Figure 5 Trichostatin A promotes epithelial-mesenchymal transition of esophageal squamous cell carcinoma cells through bromodomain-containing protein/cellular myelocytomatosis oncogene/endoplasmic reticulum-stress pathway is reversed by inhibitor of trichostatin A 1. A: Representative images of the migration of Eca109 and EC9706 cells treated with trichostatin A (TSA) combined with inhibitor of trichostatin A 1 (ITSA1) from Transwell assays; B: Western blot shows after TSA combined with ITSA1 that acetylated histones H3, acetylated histones H4, cellular myelocytomatosis oncogene, glucose-regulated protein 78 levels decreased, and epithelial-mesenchymal transition marker E-cadherin levels increased, vimentin, β-catenin levels decreased. Cell counts are for the corresponding assays of at least five random microscope fields (100 magnification). ^aP < 0.05. ^bP < 0.01. Bar is 50 μm. TSA: Trichostatin A; ITSA1: Inhibitor of trichostatin A 1; GRP78: Glucose-regulated protein 78; acH3: Acetylated histones H3; c-Myc: Cellular myelocytomatosis oncogene.

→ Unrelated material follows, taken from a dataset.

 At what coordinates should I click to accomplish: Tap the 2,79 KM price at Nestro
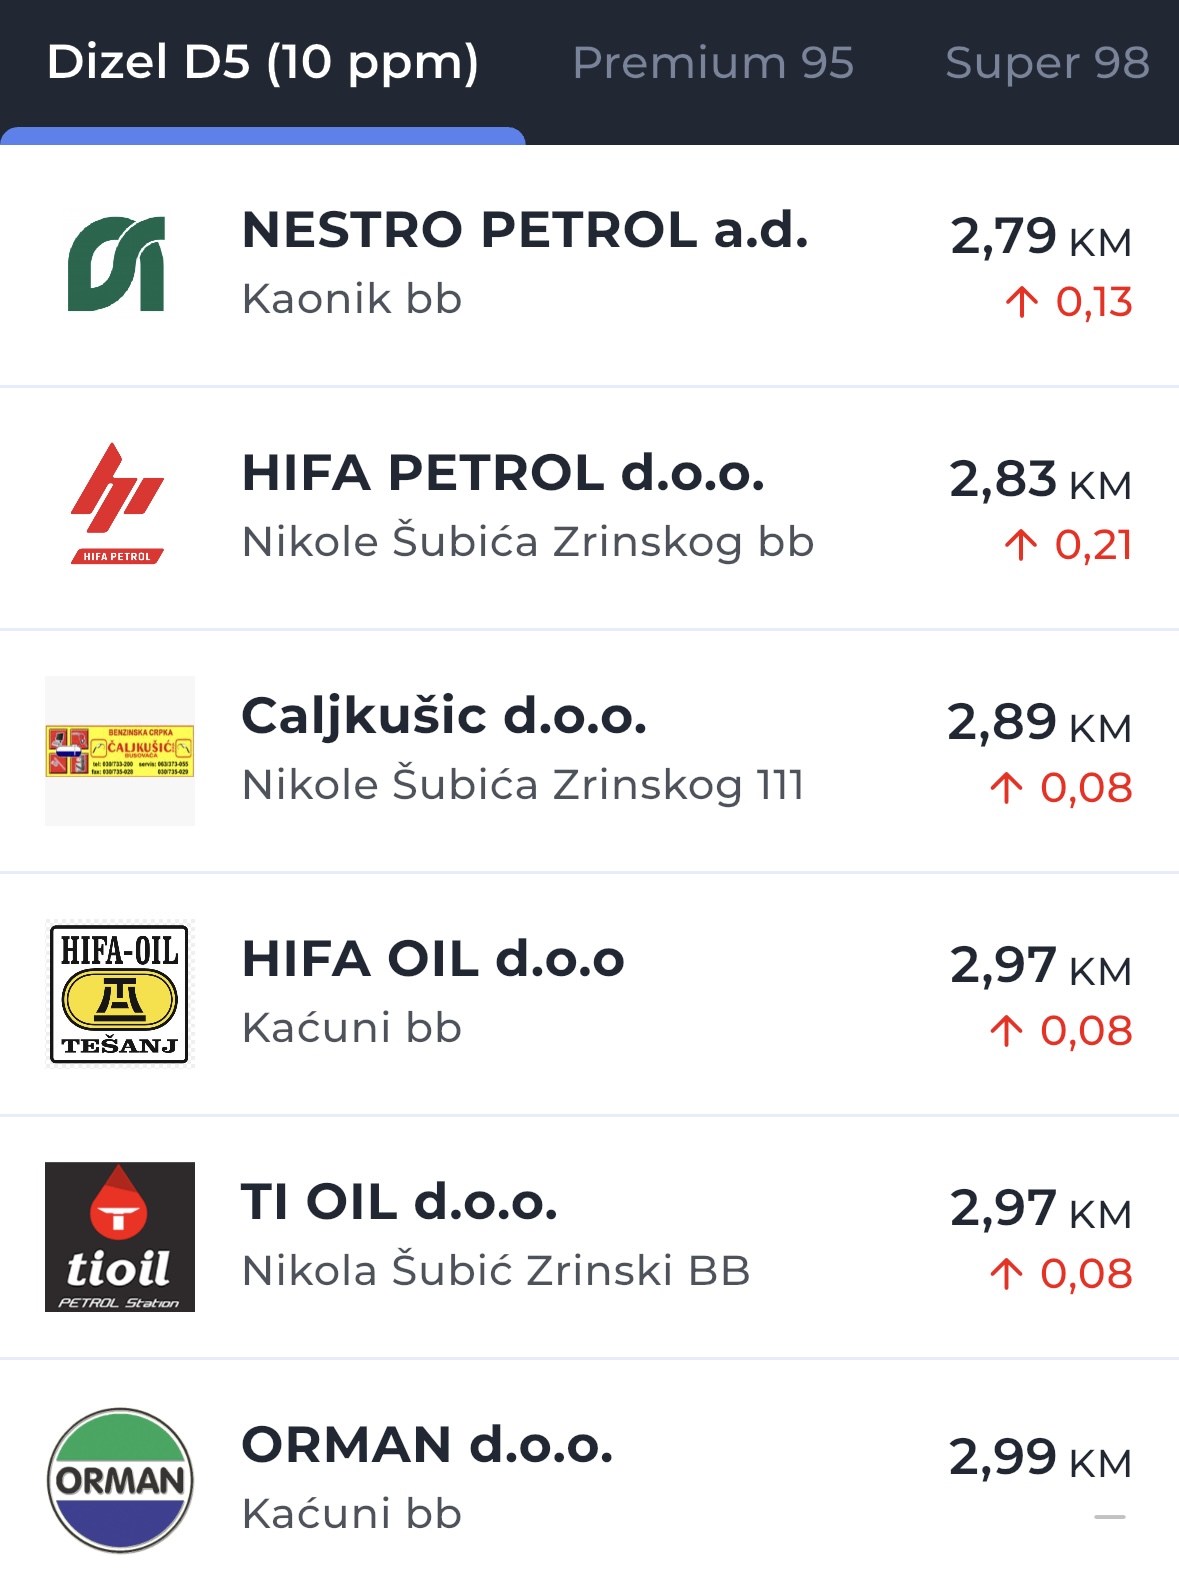(x=1040, y=238)
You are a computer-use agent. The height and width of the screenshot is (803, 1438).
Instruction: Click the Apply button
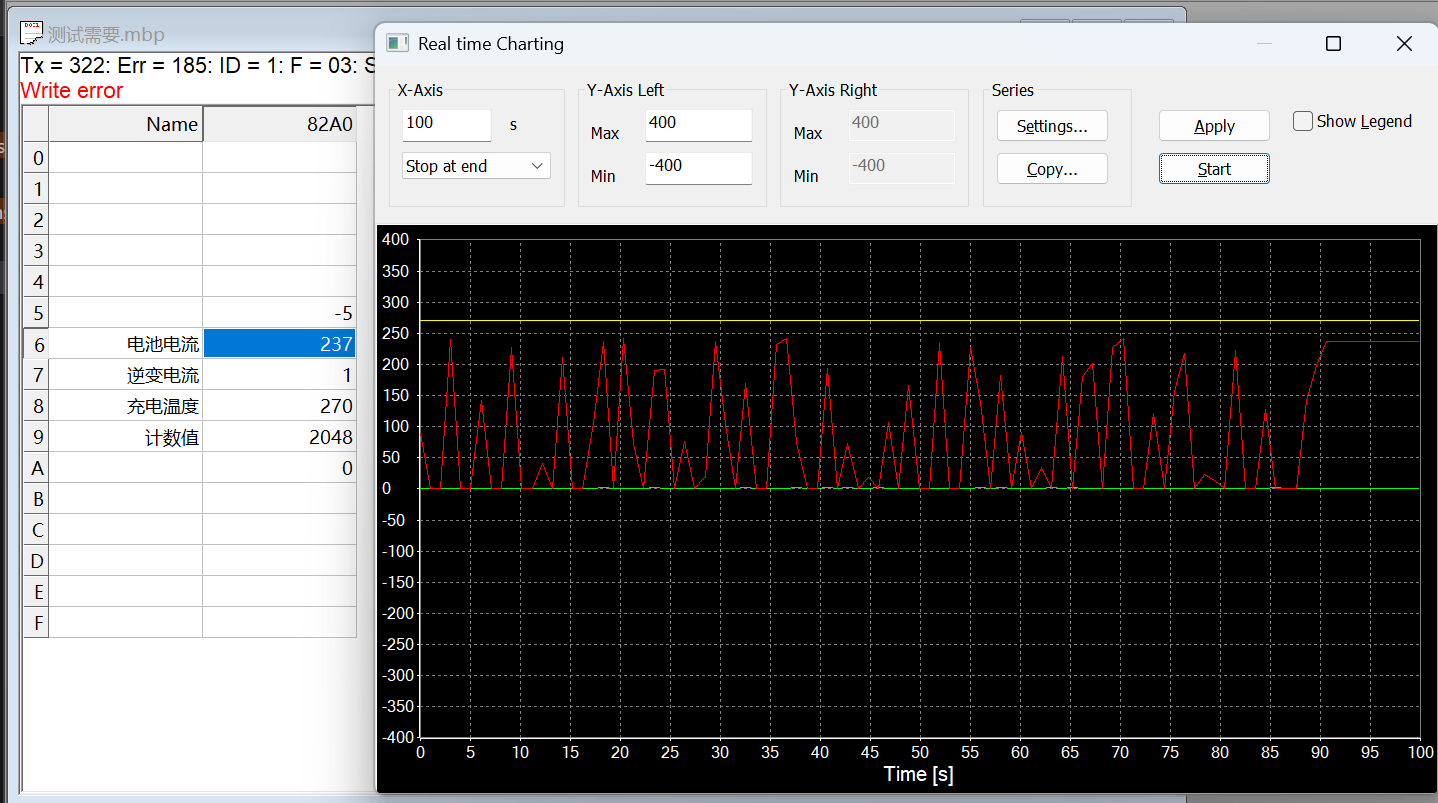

Figure 6 Expression of acetylated histones H3 is higher in esophageal squamous cell carcinoma than in paracancerous tissues, and acH3 was an independent factor affecting prognosis. A: Representative detection of acetylated histones H3 (acH3) level in esophageal squamous cell carcinoma (ESCC) by western blot, N means adjacent tissues and C means cancer tissues; B: Statistical analysis of 43 cases of ESCC showed that the level of acH3 in ESCC tumor tissue was 1.66 times higher than that in adjacent tissue; C: Kaplan-Meier survival curve of the relationship between acH3 expression and prognosis in patients with esophageal carcinoma. P vs control. ^bP < 0.01. NC: Negative control; acH3: Acetylated histones H3.

Figure 7 A proposed model illustrating the mechanism by which trichostatin A promotes esophageal squamous cell carcinoma cell epithelial-mesenchymal transition and migration. ac: Acetylation; TSA: Trichostatin A; HAT: Histone lysine acetyltransferase; HDAC: Histone deacetylases; ER: Endoplasmic reticulum; EMT: Epithelial-mesenchymal transition; c-Myc: Cellular myelocytomatosis oncogene.